# Passage provided
#####

Commentary Magazine


Shcharansky

To the Editor:

Edward Alexander’s vicious attack on the book Anatoly and Avital Shcharansky: The Journey Home [“Shcharansky's Secret,” October 1986] is not only mean-spirited but also incompetent; I am amazed that COMMENTARY gave the book for “review” to a man who is unqualified to judge such a journalistic work. The book, which I edited and co-authored with seven other Jerusalem Post reporters, is not free of flaws, naturally. . . . But I do think that Mr. Alexander should have been frank with COMMENTARY, and said something like, “I have this insane hatred for journalists, and this obsession about the Jerusalem Post. I cannot in good conscience accept an assignment to review a book written by those secular leftist infidels.”

In previous articles, Mr. Alexander has shown almost a compulsive need to attack various Jerusalem Post writers. Mr. Alexander is simply an ideologue (as, unfortunately, are many journalists), one who puts West Bank in quotation marks, defends the Jewish terrorist underground and Rabbi Kahane, and strikes out repeatedly at “liberal journalists” and the “jaundiced” Jerusalem Post. His cranky prose and frequent diatribes tell us more about him than about his subjects: in one article, he rants about “sweaty Jewish ‘peace’ groups and Conservative and Reform rabbis”; in another he lashes out at “this smelly little orthodoxy of leftist criminology,” and in his hatchet job in COMMENTARY, he advises readers of our book to approach it with “a generous supply of antiseptic soap.” That sounds like a toilet-training problem, not criticism.

#####

# Your instructions
Answer these questions about the letter to the editor:
(a) With how many other Jerusalem Post reporters did the letter's writer edit and co-author the book?
(b) In what month and year did the review "Shcharansky's Secret" appear?
(c) According to the letter, what did Mr. Alexander advise readers of the book to approach it with?

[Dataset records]
#####

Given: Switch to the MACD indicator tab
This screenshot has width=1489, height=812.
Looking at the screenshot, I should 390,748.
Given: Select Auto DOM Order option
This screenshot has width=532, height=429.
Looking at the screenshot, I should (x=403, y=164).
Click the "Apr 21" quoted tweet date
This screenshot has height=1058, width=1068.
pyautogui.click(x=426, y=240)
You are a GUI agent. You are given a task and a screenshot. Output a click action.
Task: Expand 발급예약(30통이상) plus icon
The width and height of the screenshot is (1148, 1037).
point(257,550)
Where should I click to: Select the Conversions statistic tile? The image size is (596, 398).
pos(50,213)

#####

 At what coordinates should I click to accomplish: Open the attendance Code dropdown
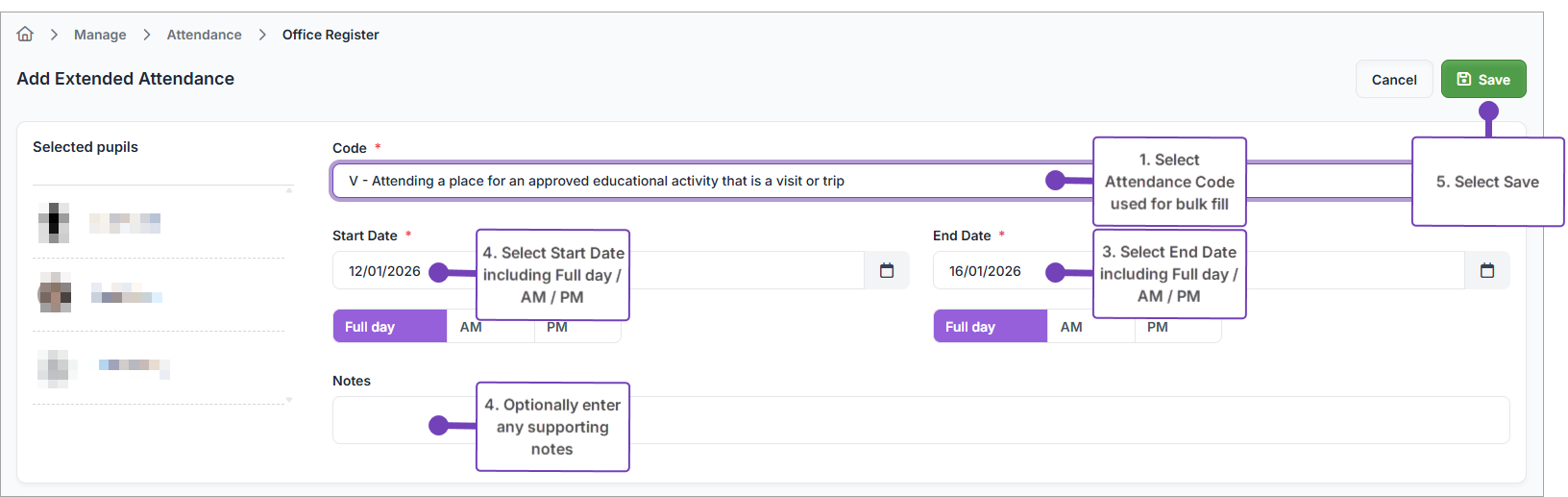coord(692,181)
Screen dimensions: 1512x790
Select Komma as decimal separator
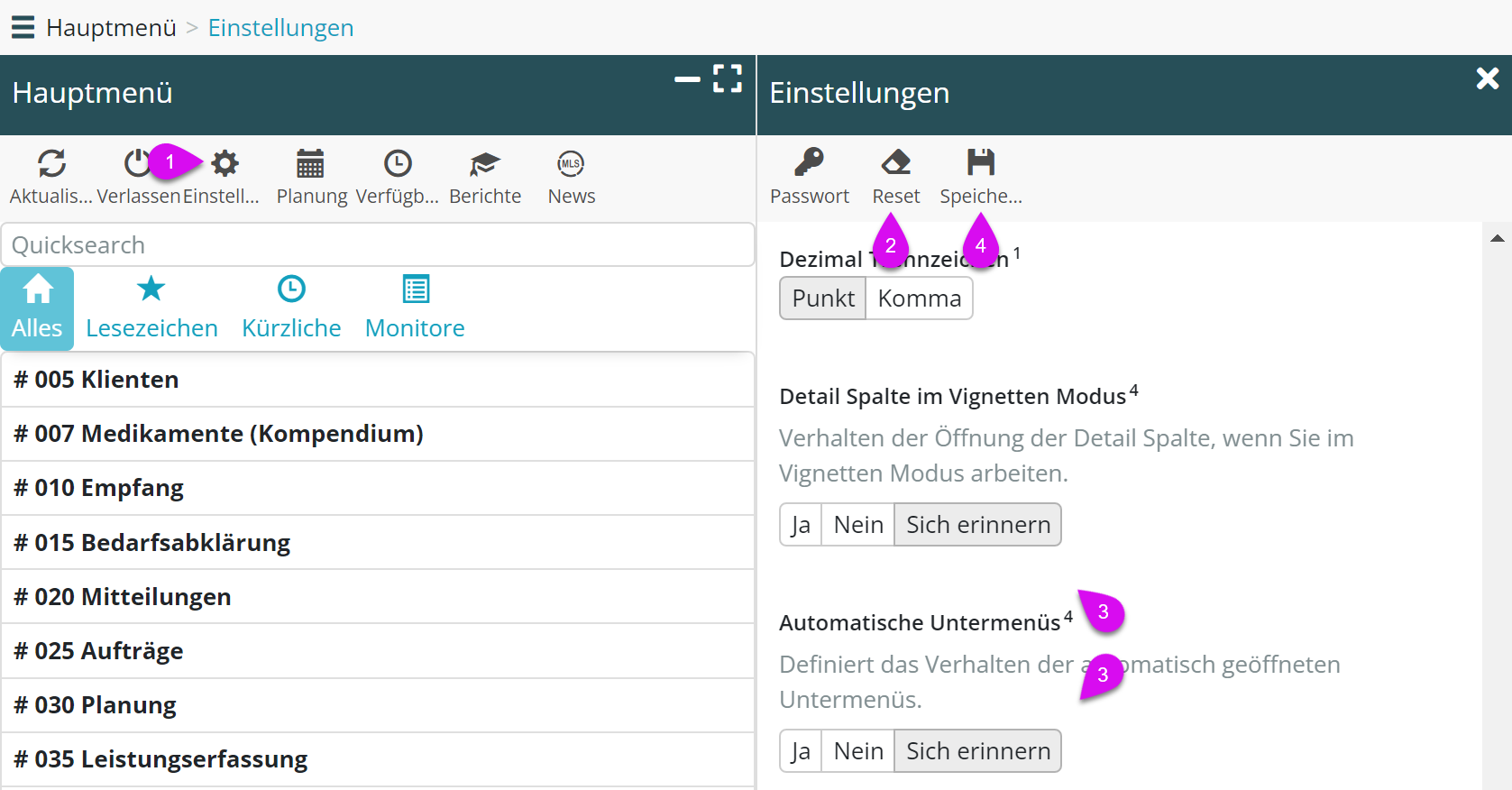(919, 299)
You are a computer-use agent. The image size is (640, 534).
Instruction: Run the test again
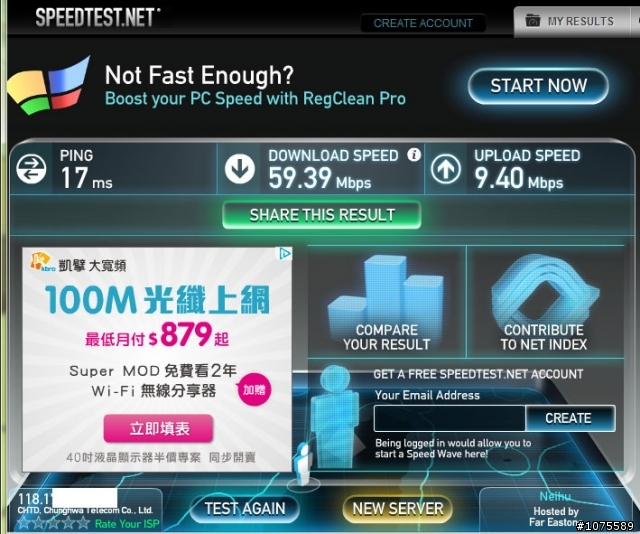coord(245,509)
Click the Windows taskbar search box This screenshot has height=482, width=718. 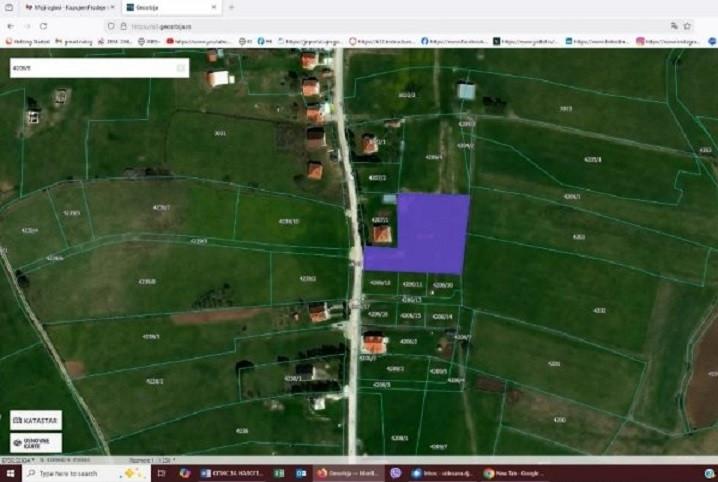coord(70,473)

#####

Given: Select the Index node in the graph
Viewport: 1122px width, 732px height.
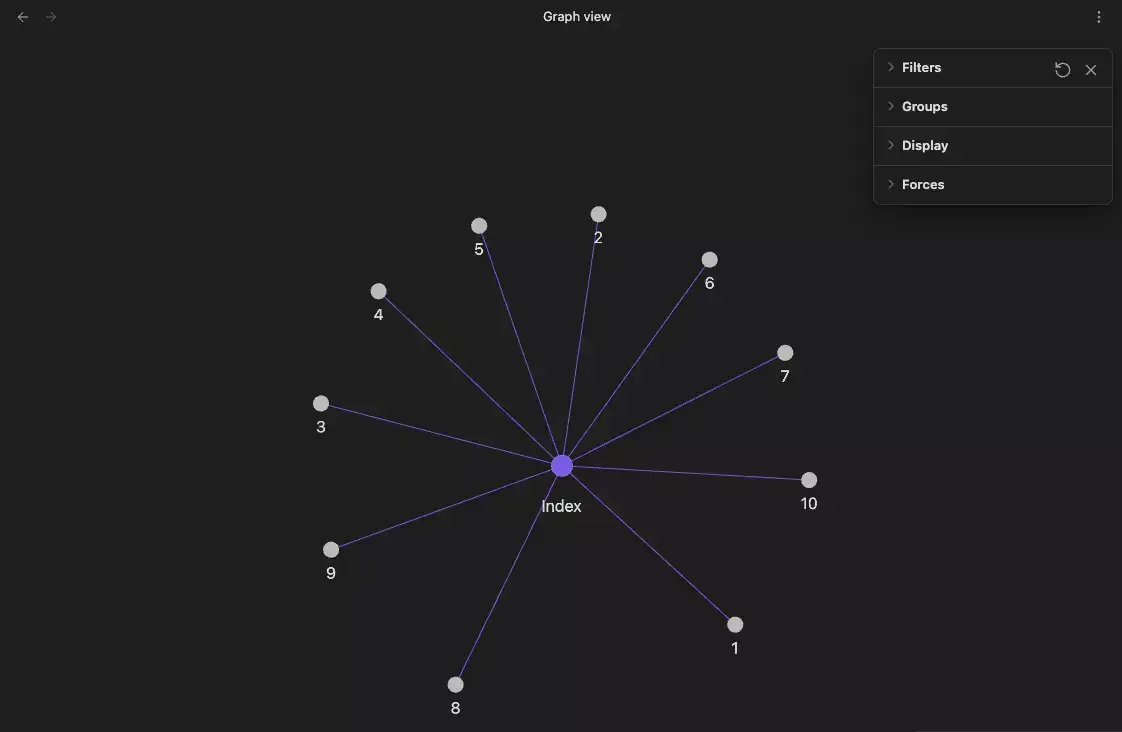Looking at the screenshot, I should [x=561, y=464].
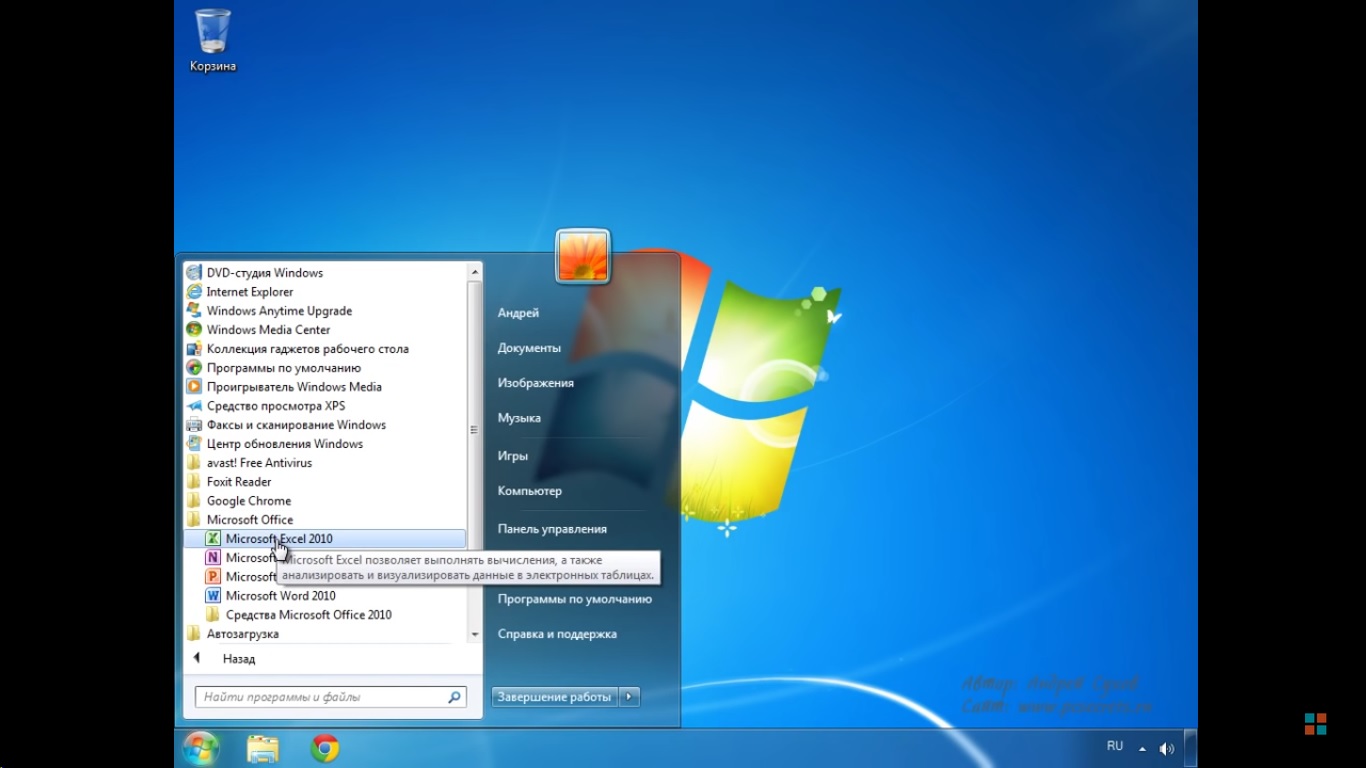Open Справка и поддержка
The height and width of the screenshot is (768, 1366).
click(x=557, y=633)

#####

# In response
(a) Seven
(b) October 1986
(c) A generous supply of antiseptic soap